WritingForums.com - Interview With bazz cargo

  • Interview With bazz cargo

    I give you bazz cargo.

    Thank you for joining us, bazz cargo. Please tell us about yourself.

    I'm a fifty-two year-old, ill-educated male with a bald spot. I drive everyone mad and have been described as 'mental.' (Thanks Bilston). I'm married, have a dog, and I wage slave in a factory for a pittance.

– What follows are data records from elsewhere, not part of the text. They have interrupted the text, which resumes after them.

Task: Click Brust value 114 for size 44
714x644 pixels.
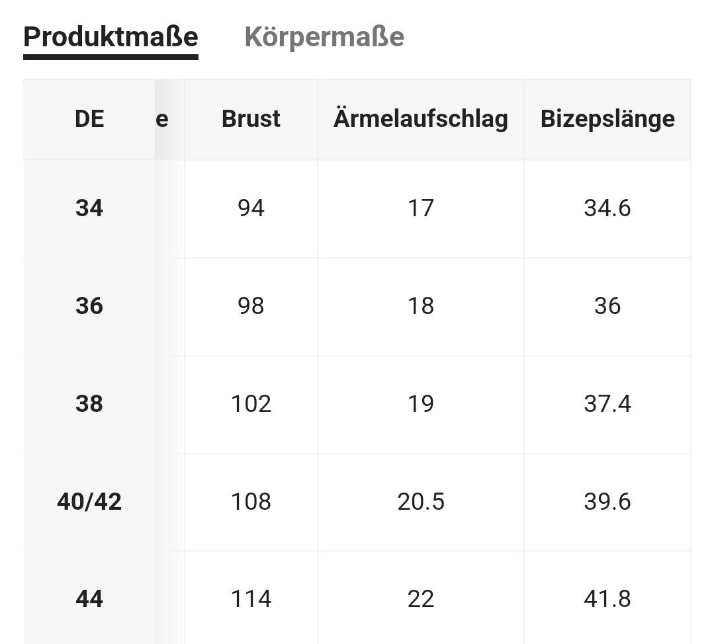Action: tap(251, 598)
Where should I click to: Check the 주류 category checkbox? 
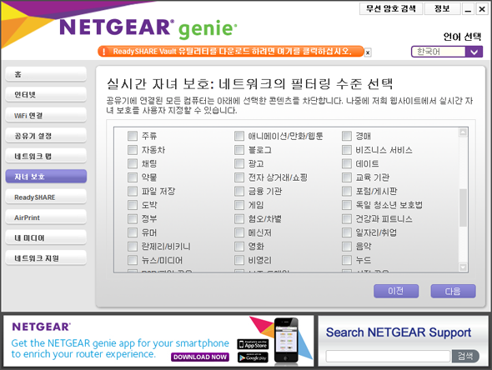point(133,136)
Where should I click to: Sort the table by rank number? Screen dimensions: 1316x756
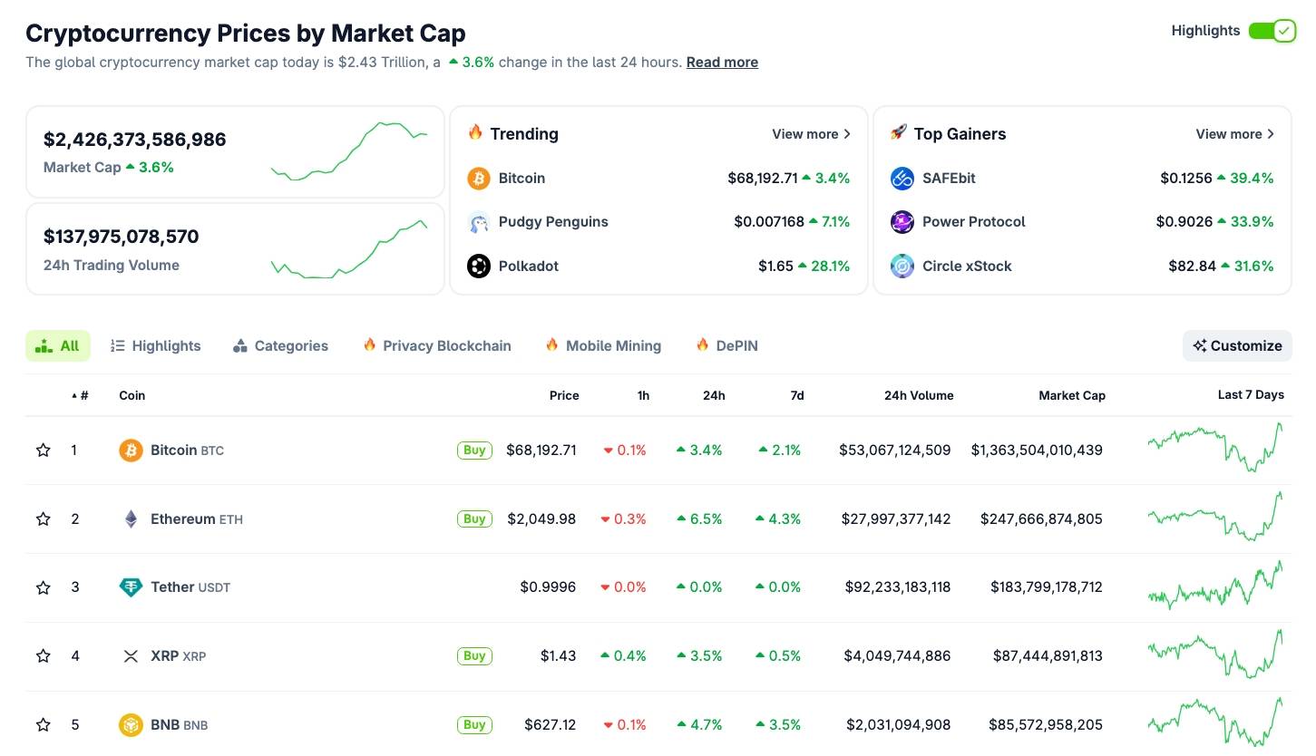point(81,395)
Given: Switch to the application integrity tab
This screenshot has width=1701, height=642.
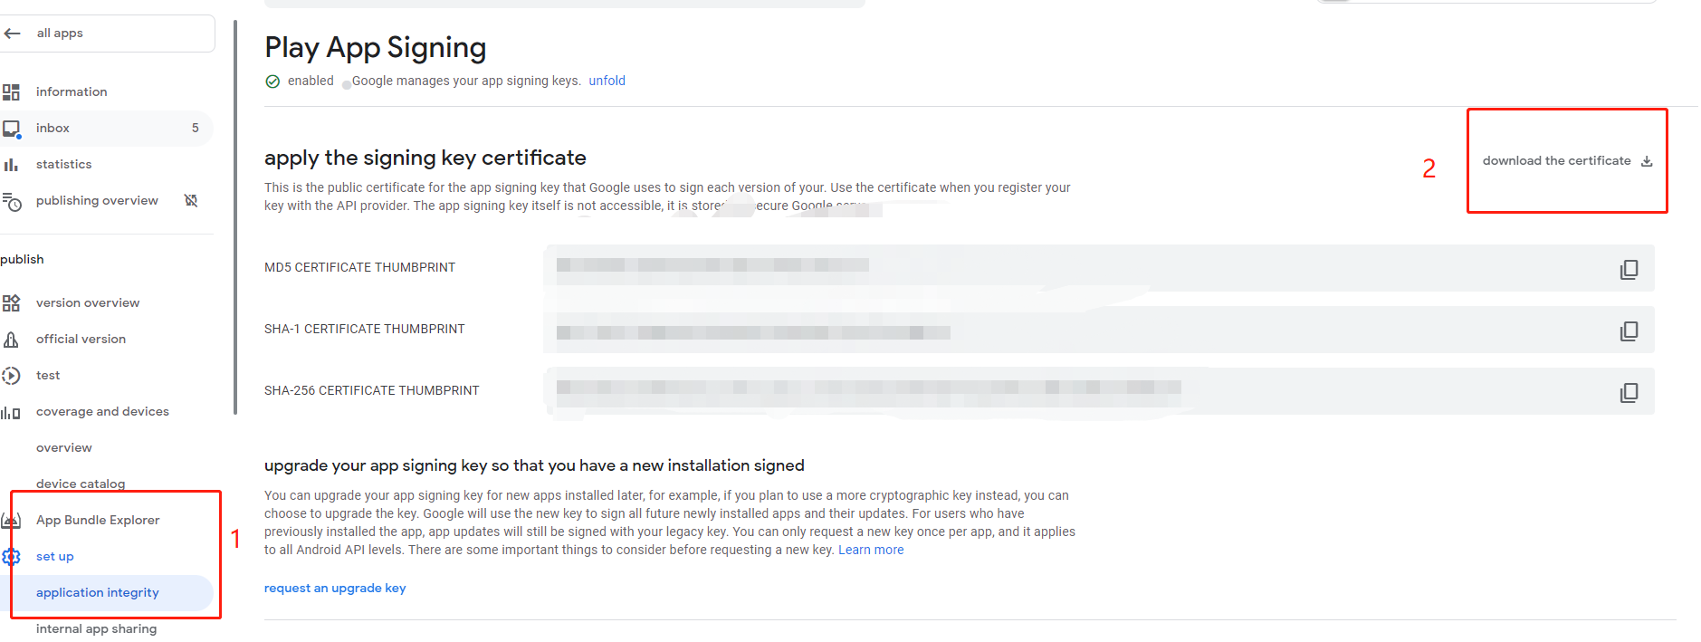Looking at the screenshot, I should pyautogui.click(x=97, y=592).
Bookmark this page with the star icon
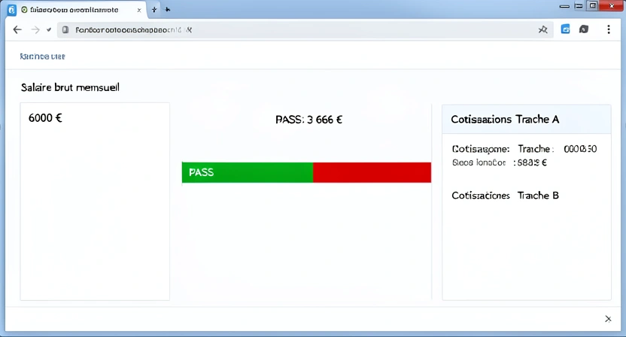 [542, 30]
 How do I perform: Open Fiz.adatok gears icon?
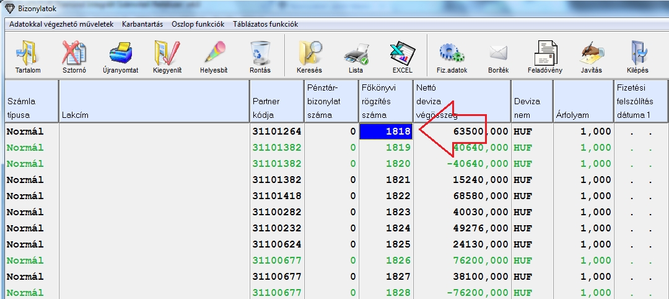pos(452,55)
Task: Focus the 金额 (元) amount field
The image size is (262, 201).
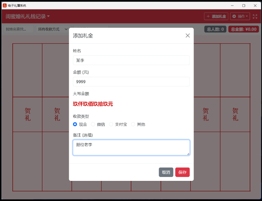Action: click(131, 82)
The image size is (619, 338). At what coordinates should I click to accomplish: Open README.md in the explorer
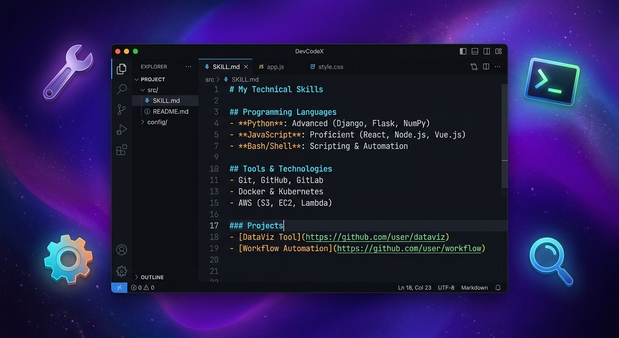pyautogui.click(x=170, y=111)
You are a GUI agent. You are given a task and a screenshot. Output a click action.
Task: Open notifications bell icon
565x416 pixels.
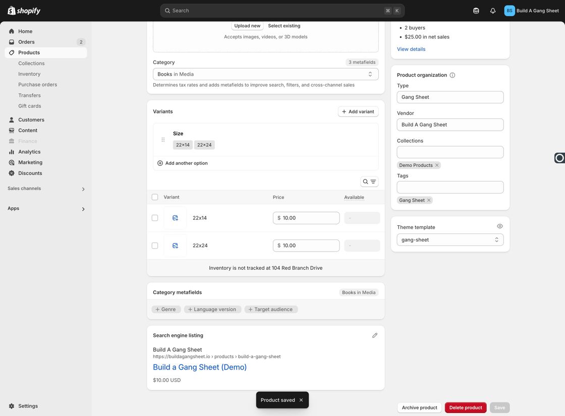click(x=492, y=11)
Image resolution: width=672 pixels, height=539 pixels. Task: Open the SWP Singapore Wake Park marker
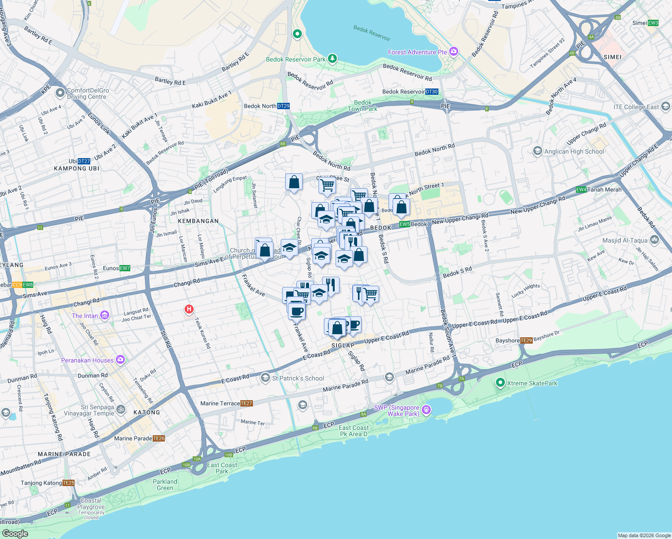(426, 410)
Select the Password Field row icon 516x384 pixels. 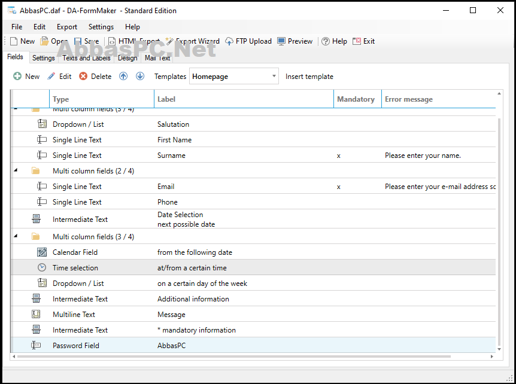36,345
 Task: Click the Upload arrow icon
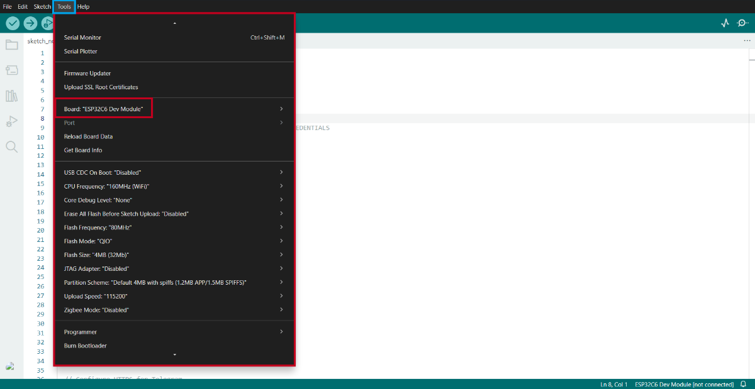(30, 23)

    When and why did you begin writing?


    Ever since I can remember I have told stories. Only relatively recently technology has enabled me to write them down. I have communication problems. I struggle to read and have poor coordination which reduces my writing to a scribble, especially when I am tired. Strictly speaking it is not dyslexia, but it has a lot in common, calling my condition dyslexia saves hours of explanation.


    It's fun.

    How many hats do you have in your home?

    Three, a fedora and two woolly ones. Metaphorically: husband, dog's servant, D.I.Y.er, cook, spider evict-or, computer trouble-shooter (despite knowing stuff-all about computers), business advisor, (despite knowing stuff-all about businesses), cheese sex-er, and general fount of useless knowledge.

    When did you first consider yourself a writer?

    When The Backward Ox said something nice about something I wrote. There is a refreshing bluntness about his opinions. (Actually, there are some writers on this forum who are better than any of the Smith's shelf-fillers and they have been kind enough to give me a few pointers. One is measured by the company one keeps). If a writer is willing to treat me as a fellow writer, I'm taking that as a big hint.

    Do you have a specific writing style?

    I don't think so, if anyone has spotted one they can let me know.

    Is there a message in your work/s that you want readers to grasp?

    Mostly it is experimental. I'm more into entertainment rather than messages.

    How much of your work is realistic?

    Very little. Some of it is wild exaggeration of life in general. Some is odd-ball.

    Describe where you are and what’s around you right now.

    I'm shackled to a computer in our spare bedroom/office. To my left my Wife is Wiki-nutting, to my right Raff (Le chein) is resting an ear against the radiator and chasing rabbits in a dream.

    Are experiences based on someone you know, or events in your own life?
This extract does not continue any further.